Using Conda in your workflow

Pavel Dimens | Apr 3, 2021

At some point, you may have come across tutorials and posts online referring to conda Anaconda or miniconda and just ignored it (we’ve all been there, no judgement). Hopefully by the end of this writing, you will be convinced that conda can be a big deal and make your life quite a bit easier.

Virtual environments

Why bother?

If you’ve read a tutorial for the command screen and have used it, or run something inside a virtualbox, you may already understand why virtual environments can be great. Conceptually, a virtual environment creates a little isolated pocket on your system to run things and not really interact with things outside of it (generally). When you use a virtualbox, you’re using an operating system inside of your native operating system, without the two really clashing. When you’re using screen, you create virtual terminal sessions that are independent of your main session that you can attach/detach at will and prevent jobs terminating on exiting your main session. So, what if you need to compile source code or run a particular piece of software that requires a different version of something than is already on your system? Say, for example you’re trying to compile blasr and its various dependencies, some of whom have cmake config files that require python2, others that require python3 (some commands from python2 are deprecated in python3… the exact ones you need for this particular installation), but all of them just point to “python” and the build fails and fails and fails until you give up.

Welcome to Conda

conda is really kind of a simple concept. You create a new conda environment by invoking conda and giving it a name, then install software into this environment.
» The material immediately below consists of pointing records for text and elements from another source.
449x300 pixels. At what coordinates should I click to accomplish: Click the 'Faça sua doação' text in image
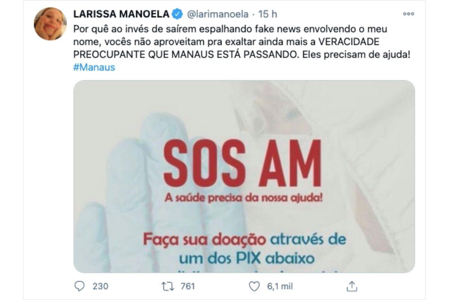pos(204,239)
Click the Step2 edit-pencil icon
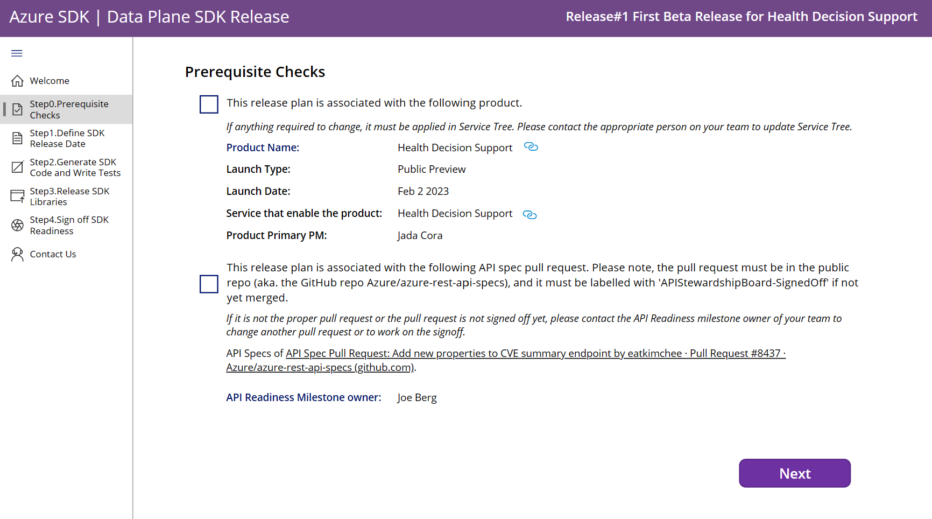 pyautogui.click(x=17, y=167)
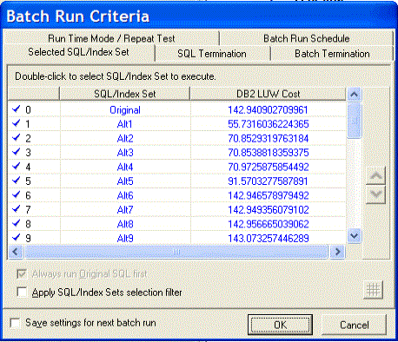This screenshot has width=398, height=342.
Task: Check Save settings for next batch run
Action: [x=15, y=323]
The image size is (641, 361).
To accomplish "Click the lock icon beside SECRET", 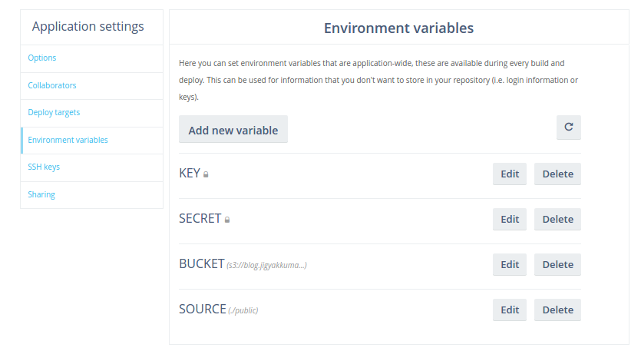I will [x=227, y=220].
To use any of the things you install into that environment, you just enter that environment (with a command), and invoke the commands as if they’re already in your $PATH (but they aren’t!). If you’re outside of this conda environment, you cannot invoke these programs because as far as your system is concerned, they were never really installed onto the system. Even better, you can likely find what you need through bioconda or conda-forge, super convenient “channels” that have many bioinformatics programs ready available for simple installation without the insanity of compiling. On a linux system, the conda stuff (environments, software you install, etc.) all live in a simple folder at home/<user>/.conda and you can browse through it without any fuss.

Using conda

Let’s use a real-world example of installing the genome assembler DBG2OLC, whose dependencies are things like blasr hstlib hdf5 sparc sparseassembler and what seems like a million other things. The real monster of the bunch is blasr which has a dated installer (thanks, PacBio) using python2 and wont compile because the configuration parameters use calls that are deprecated in python3 (which pretty much every system has installed and is used by default with some exceptions). The short of it is, without a lot of intervention, this will absolutely not compile, and you won’t assemble genomes. But, all of those things are readily available through bioconda, so let’s install it through that. When in doubt, check the Anaconda Cloud if the software you’re looking for has an installation recipe!
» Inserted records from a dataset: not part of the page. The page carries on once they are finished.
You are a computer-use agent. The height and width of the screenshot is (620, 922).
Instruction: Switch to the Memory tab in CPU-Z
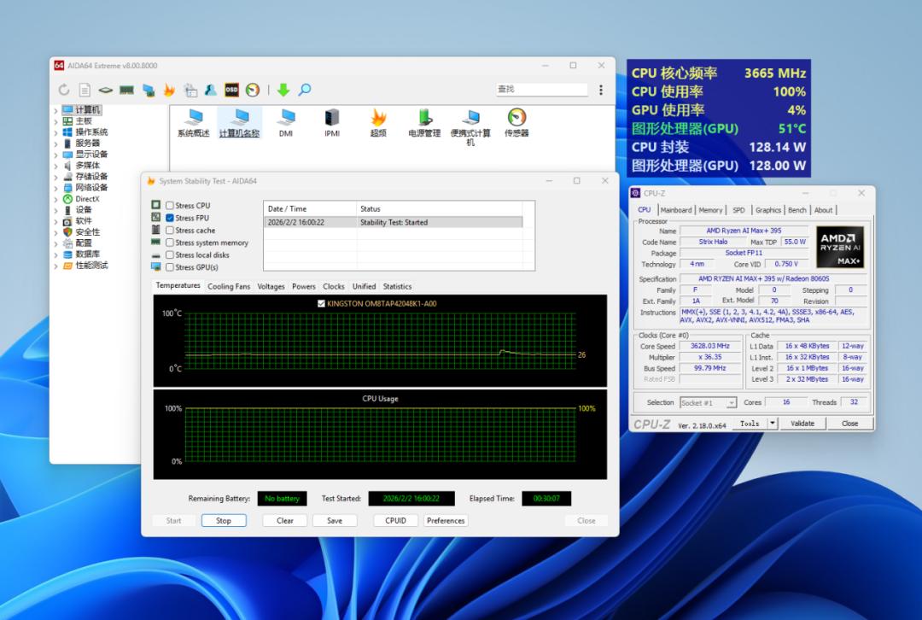tap(710, 210)
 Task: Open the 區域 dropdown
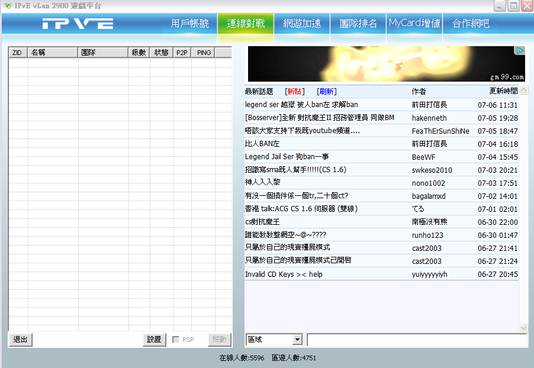coord(297,340)
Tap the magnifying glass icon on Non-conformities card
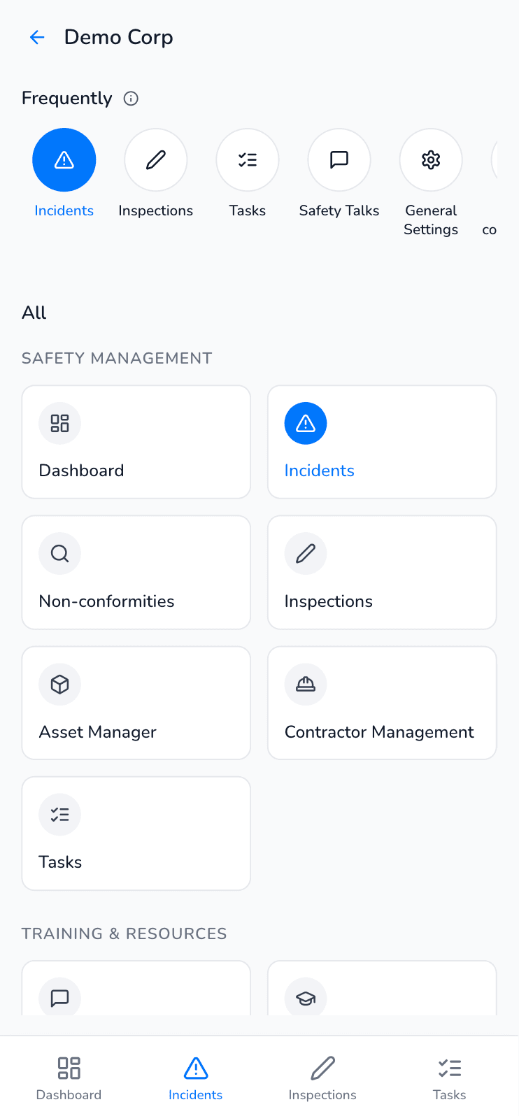 [x=59, y=553]
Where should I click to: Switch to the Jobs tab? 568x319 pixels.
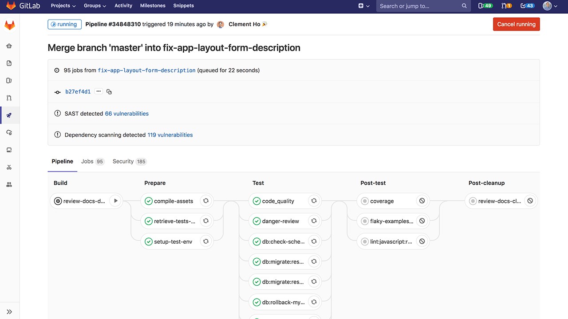coord(92,161)
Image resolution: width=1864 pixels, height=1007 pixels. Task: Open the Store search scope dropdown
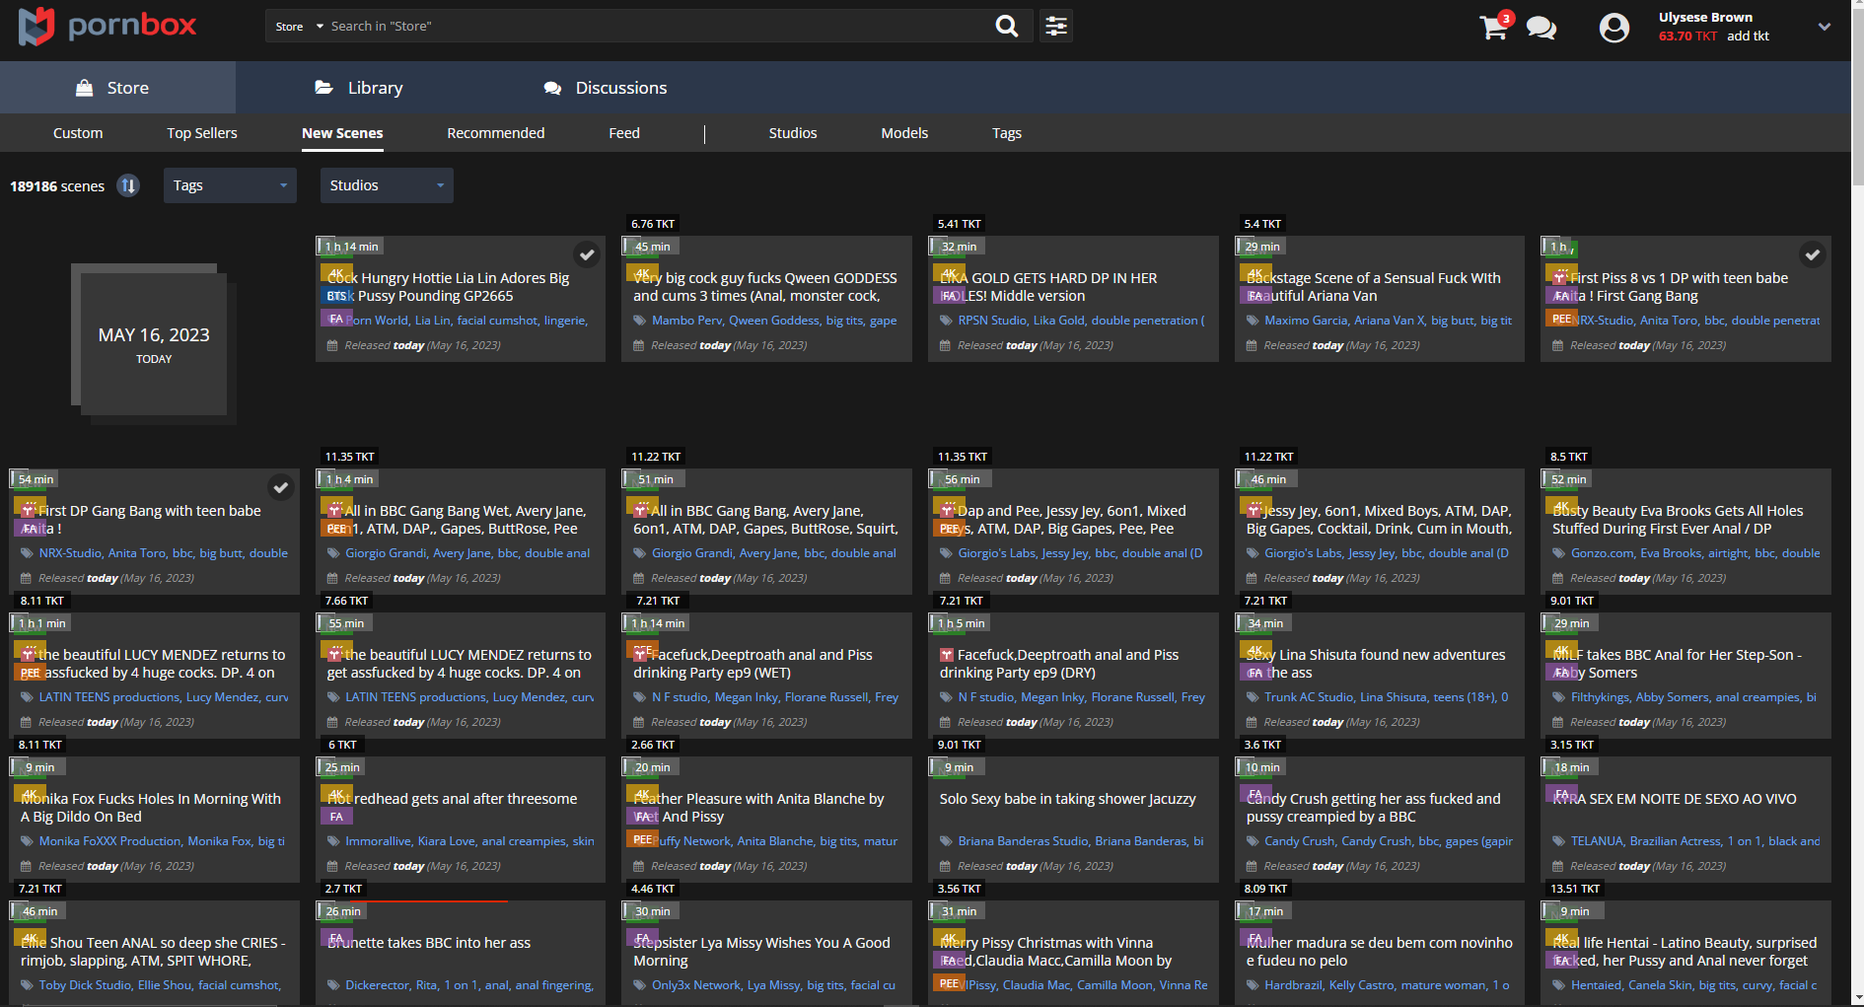(299, 27)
Let’s create a conda environment called assemblers

conda create --name assemblers
  • create creates the environment
  • --name (or -n) gives that environment a name, which for us is assemblers

Then we activate the environment and begin installing stuff

conda activate assemblers
conda install -c bioconda blasr
  • -c calls up a “channel”, which for us is bioconda
  • the last part, blasr is the software we want to install (from bioconda) into the environment

Then you’ll install the rest of the stuff you need in there

conda install -c bioconda sparc sparseassembler dbg2olc abyss pbdagcon

Then, just call up what you need (while in your environment) as though it’s been installed on your system proper, and that’s it!

Using conda on an HPC

The HPC works a little differently than our workstations. Mainly, instead of inputting a command, pressing enter and the job running, the HPC takes “job scripts” and decides when and how to run them depending on the amount of resources other users are using at that time. For the most part, the only change in your basic computer work would be the addition of a header to your scripts that the scheduler parses, but if you are relying on conda environments, then you need to do a little extra. Your script will need to include (depending on the version of conda you are using):

source activate <conda_env>  #anaconda2

or

conda activate <conda env>  # anaconda3

before any other commands in your job file.